Inter Node Communication Problems

This will typically be encountered when starting to use the SDK to call the TSM nodes, or when making changes. The will typically result in the SDK returning the error:

tsm operation failed ; node 0 returned 500: Internal Server Error\n sessionID=<SessionID>

To get more information on what the underlying problem is, the logs should be extracted from the TSM nodes.
The communication errors that are covered on this page will typically give one or more of the following log messages

endpoint error: an error occurred during key generation: timed out while creating channels sessionID=<SessionID>
endpoint error: an error occurred during key generation: EOF sessionID=<SessionID>
closing unclaimed channel for session id <SessionID>

The first means that a node was waiting for another node to connect to it, but no one ever did.
The second means that the connection was closed when trying to read from it. This typically happens if a node has timed out and is closing down, but the connection has not finished closing down completely, or if a firewall cuts the connection for some reason.
The third indicates that the connection was made, but there the channel was never used. This happens if e.g. session IDs are not the same so the operations are not linked together correctly, or if the TSM nodes are called at different times (e.g. at the other end of an EOF).

If running in a multi-tenant setting, i.e. where node 0 handled by multiple mobile nodes, the following log entry should also be present in the non-mobile nodes:

tenant public key for sessionID <SessionID> registered

This means that the public key for the mobile phone was registered successfully. If this is not present in the multi-tenant setup, then it should be checked that RegisterTenantPublicKey is called with the correct session ID and key for each session ID operation that is invoked.

Suggested actions

The following actions can be performed to try and fix the issues.


First action should be to check that connections are configured correctly. Example (partial) configuration:

Index = 1
PrivateKey = "<Private Key.1>"

Address = "<Node.0 Address>"
PublicKey = "<Public Key.0>"

Address = "<Node.1 Address>"
PublicKey = "<Public Key.1>"

Address = "<Node.2 Address>"
PublicKey = "<Public Key.2>"

Note that [Players.0] is not present when using multi tenant setup (Node 0 running on a mobile phone), and the
[Players.1] is optional on node 1.

Things to check:

  • The Index in the [Player] section is the correct index for the node.
  • That the Address in Address of the [Players.<id>] contains the correct host and port.
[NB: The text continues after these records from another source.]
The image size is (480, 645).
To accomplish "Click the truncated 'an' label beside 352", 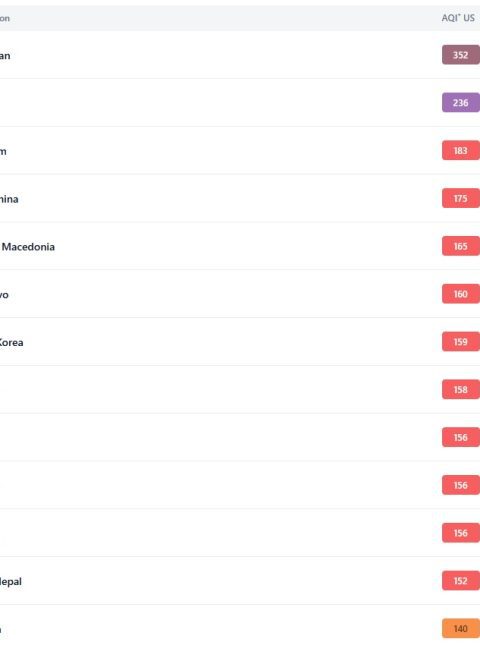I will pos(5,56).
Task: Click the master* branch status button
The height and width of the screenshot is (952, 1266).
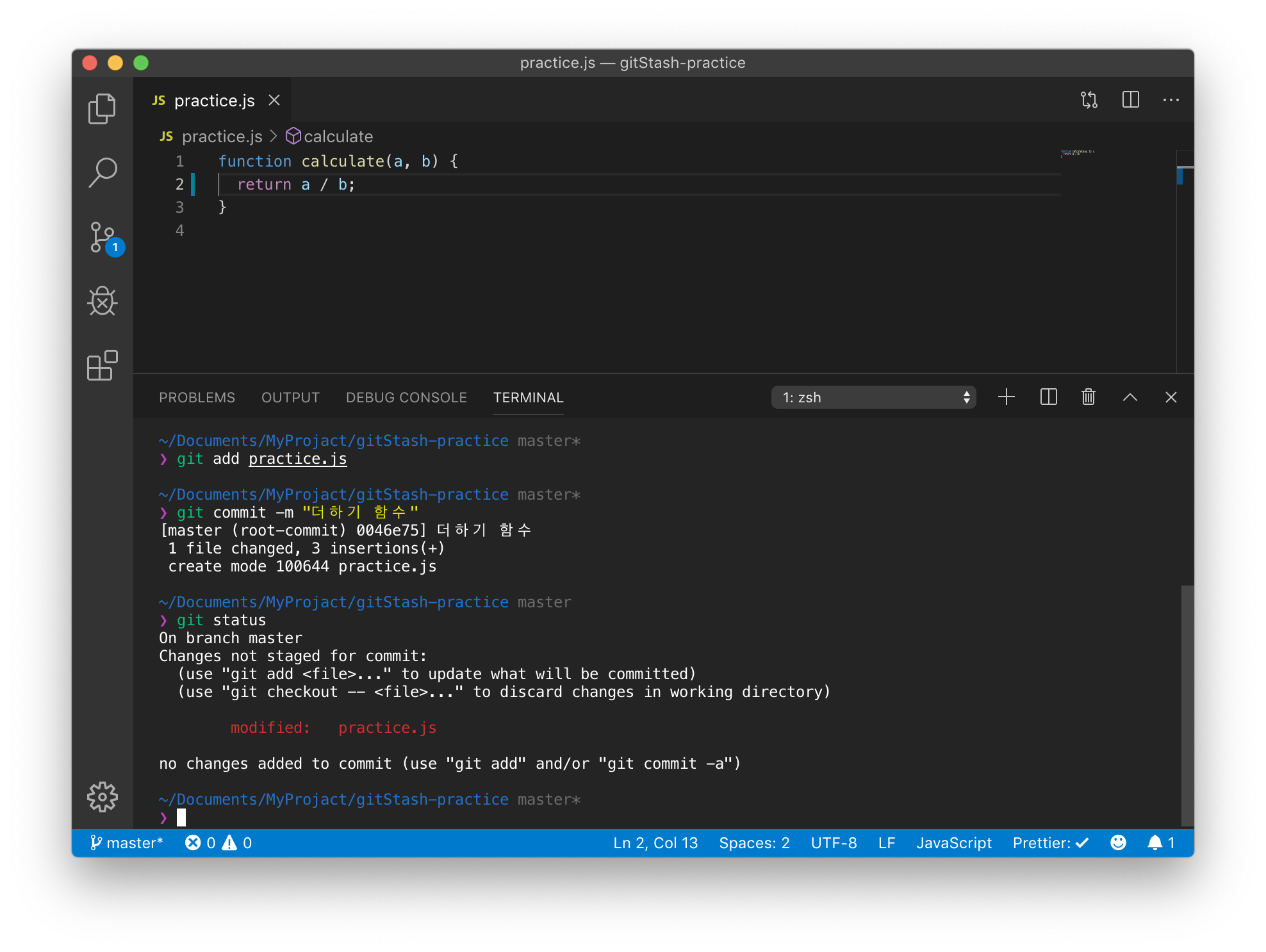Action: click(x=127, y=843)
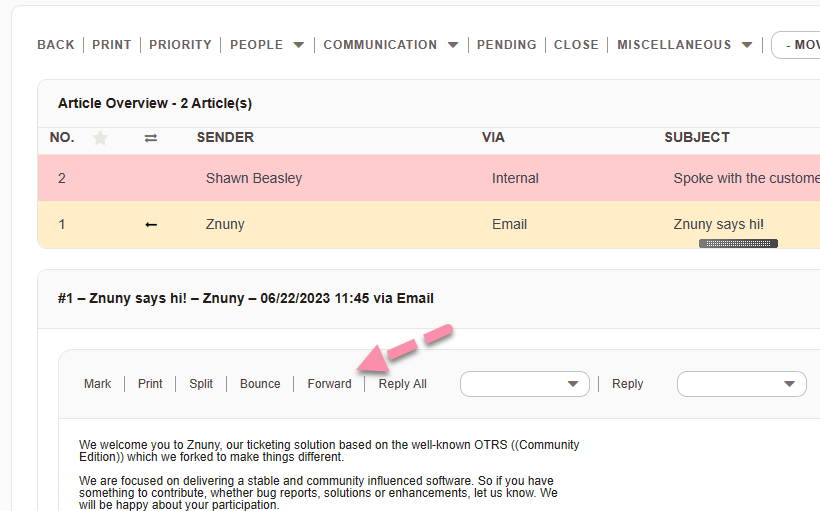Forward this article
820x511 pixels.
tap(329, 384)
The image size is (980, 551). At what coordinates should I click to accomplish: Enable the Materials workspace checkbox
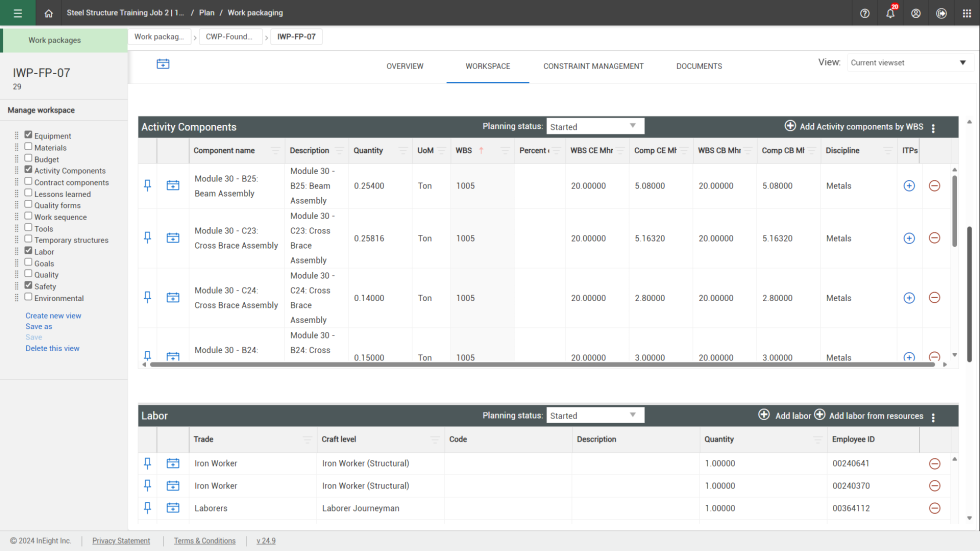29,147
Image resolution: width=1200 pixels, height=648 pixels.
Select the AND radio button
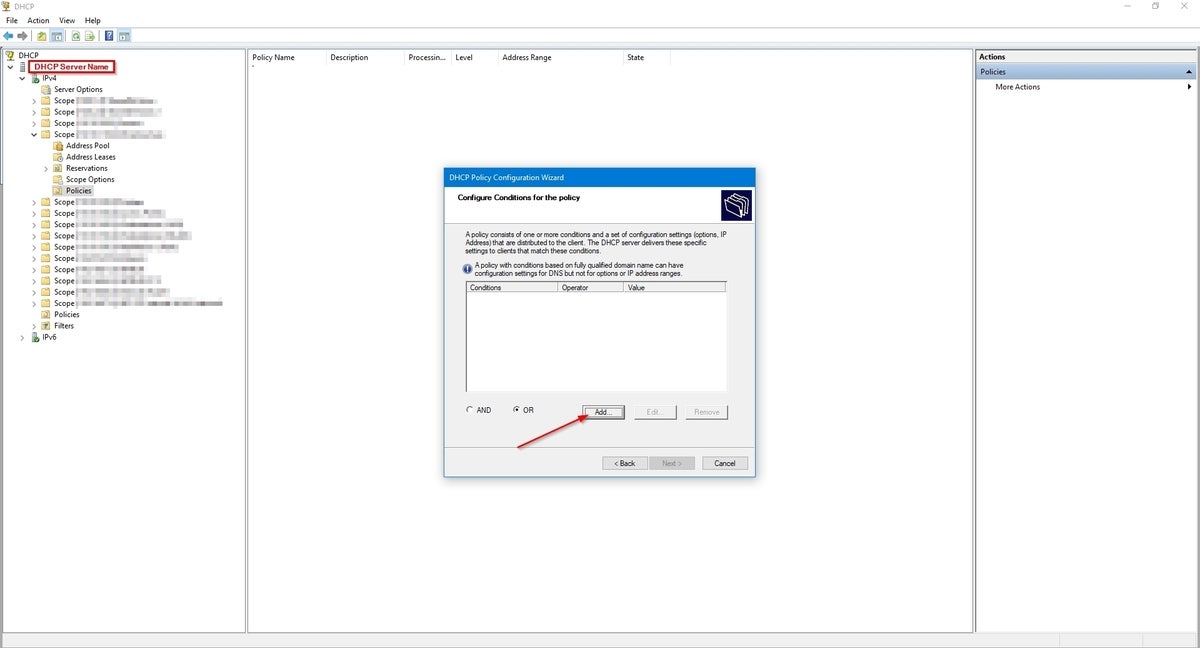click(x=469, y=409)
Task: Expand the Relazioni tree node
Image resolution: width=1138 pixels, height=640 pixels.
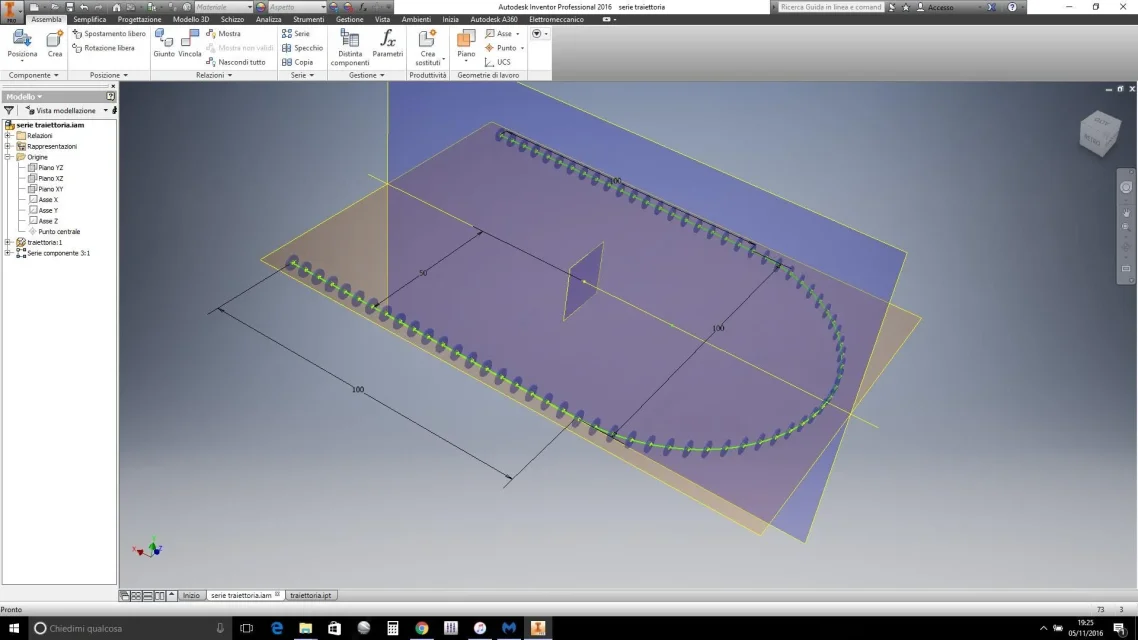Action: point(8,136)
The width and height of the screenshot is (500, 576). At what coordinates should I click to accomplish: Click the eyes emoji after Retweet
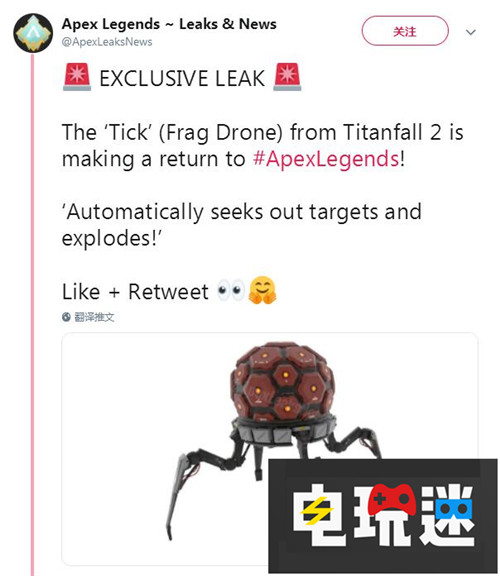231,291
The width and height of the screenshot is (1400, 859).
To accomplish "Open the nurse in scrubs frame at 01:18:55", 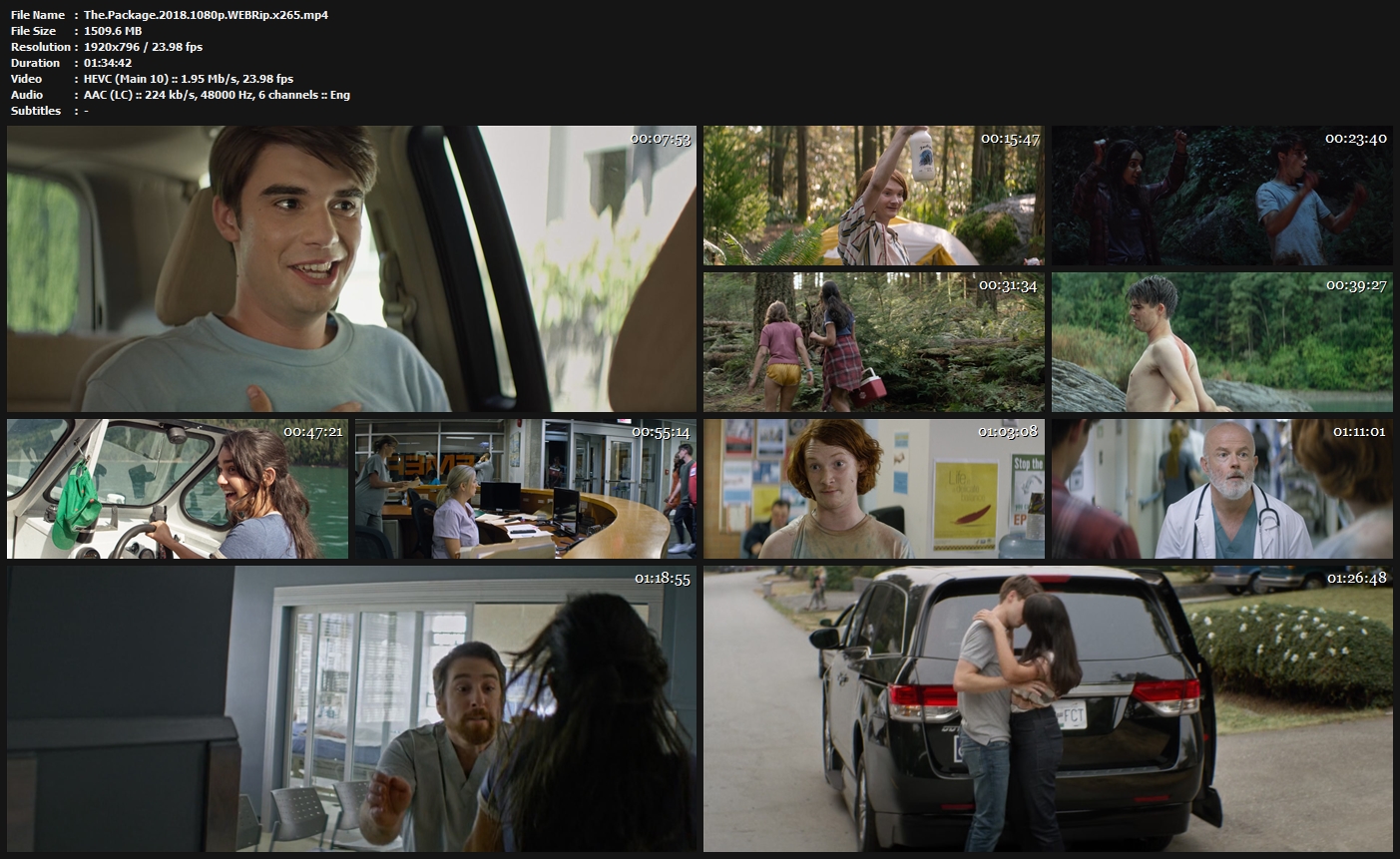I will 351,708.
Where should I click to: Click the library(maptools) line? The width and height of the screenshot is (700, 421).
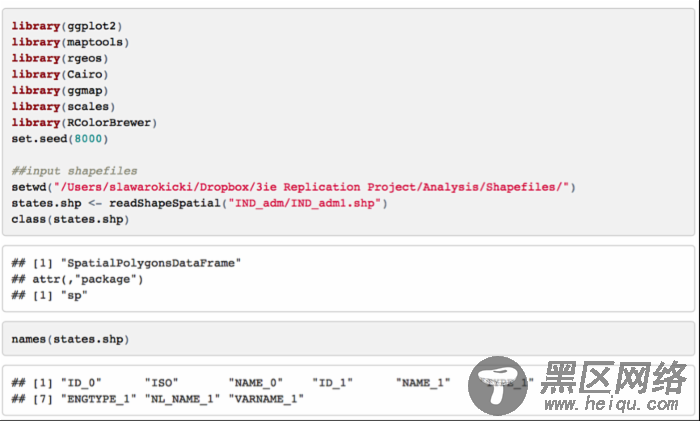coord(70,42)
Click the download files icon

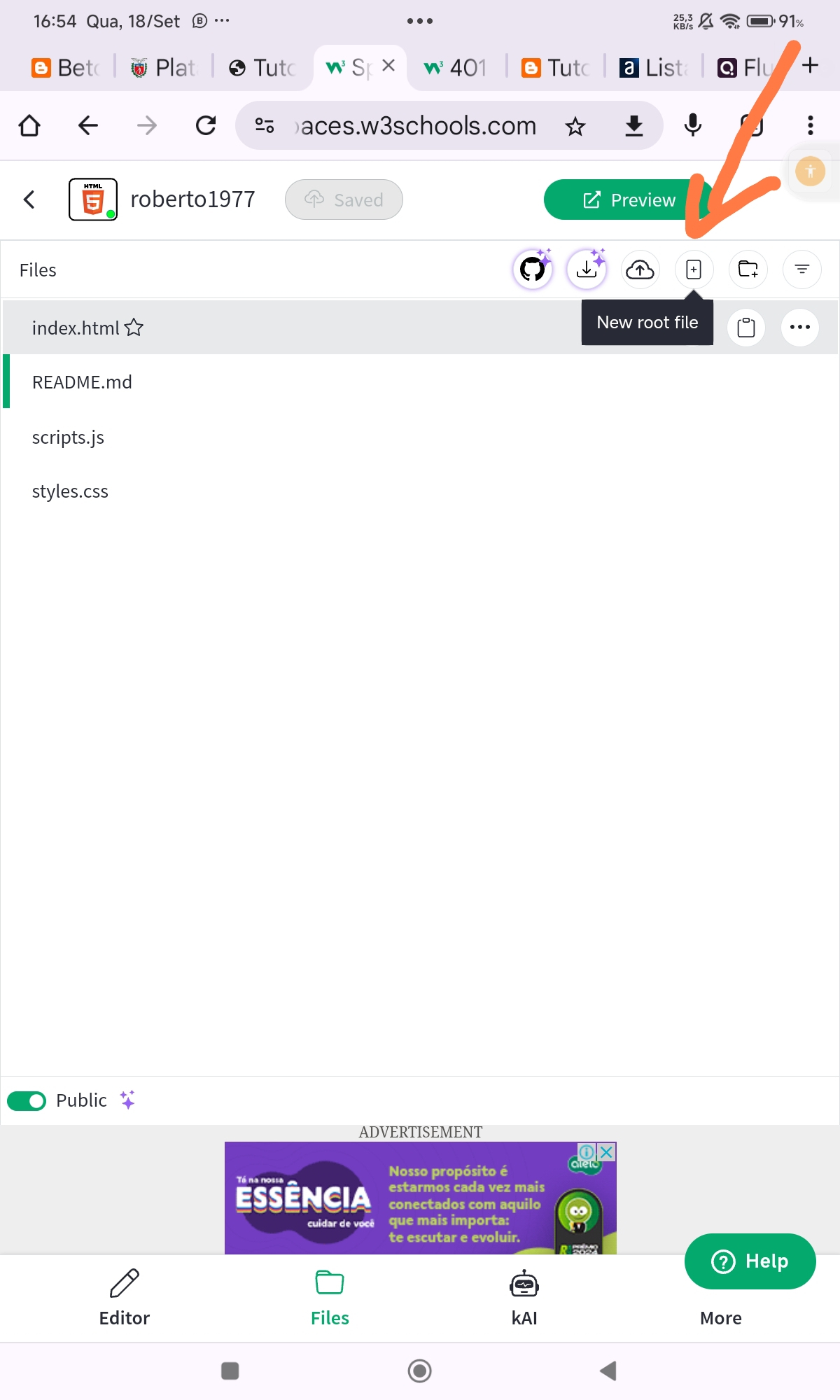(x=587, y=270)
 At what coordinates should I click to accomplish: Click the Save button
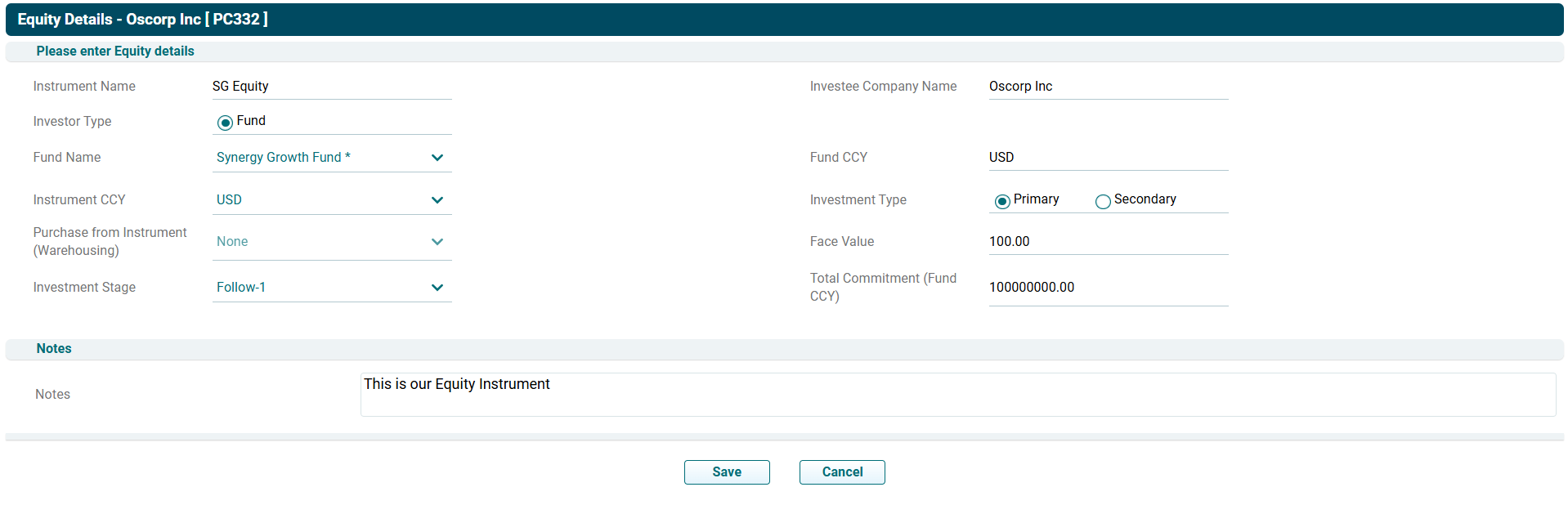726,472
The format is tsm-node0:9000.
  • That the public key matches the private key. This means that the PrivateKey in [Player] must match the public key in the [Players.<id>] on the other nodes. Here <id> should match the Index in the [Player] with the private key.


There are several things that need to be done to get things to work.

If running in a setup where a single SDK controls all nodes, then calling the e.g. Keygen (does not need to be the
WithSessionID variant) on the SDK should call all nodes, which should work.

If running with multiple SDKs each controlling one (or a few) node(s), then there are a lot of pitfalls. The general
process that needs to be followed:

  • Generate a session ID.
  • Distribute the session ID.
  • If running node 0 on a mobile: Call Register Tenant with the session ID and the public key of the mobile phone on all non-mobile nodes.
  • Call the WithSessionID operation (e.g. KeygenWithSessionID). This needs to be called on all nodes at roughly the same time.

If this fails, then there multiple things to check:

  • Try and find the logs mentioned. Check that the session ID is consistent across nodes.
  • The default connection time is 10 seconds. If this is too low it can be increased by setting the ConnectionTimeout in the [MPC] section.
  • Make sure that things are actually called in parallel. Often the main thread will block when calling, so the following call to the server to trigger the call against the server SDK will not be made until the mobile SDK call have timed out.
  • If running mobile nodes, then make sure the tenant public key for sessionID <SessionID> registered log is present on the server nodes.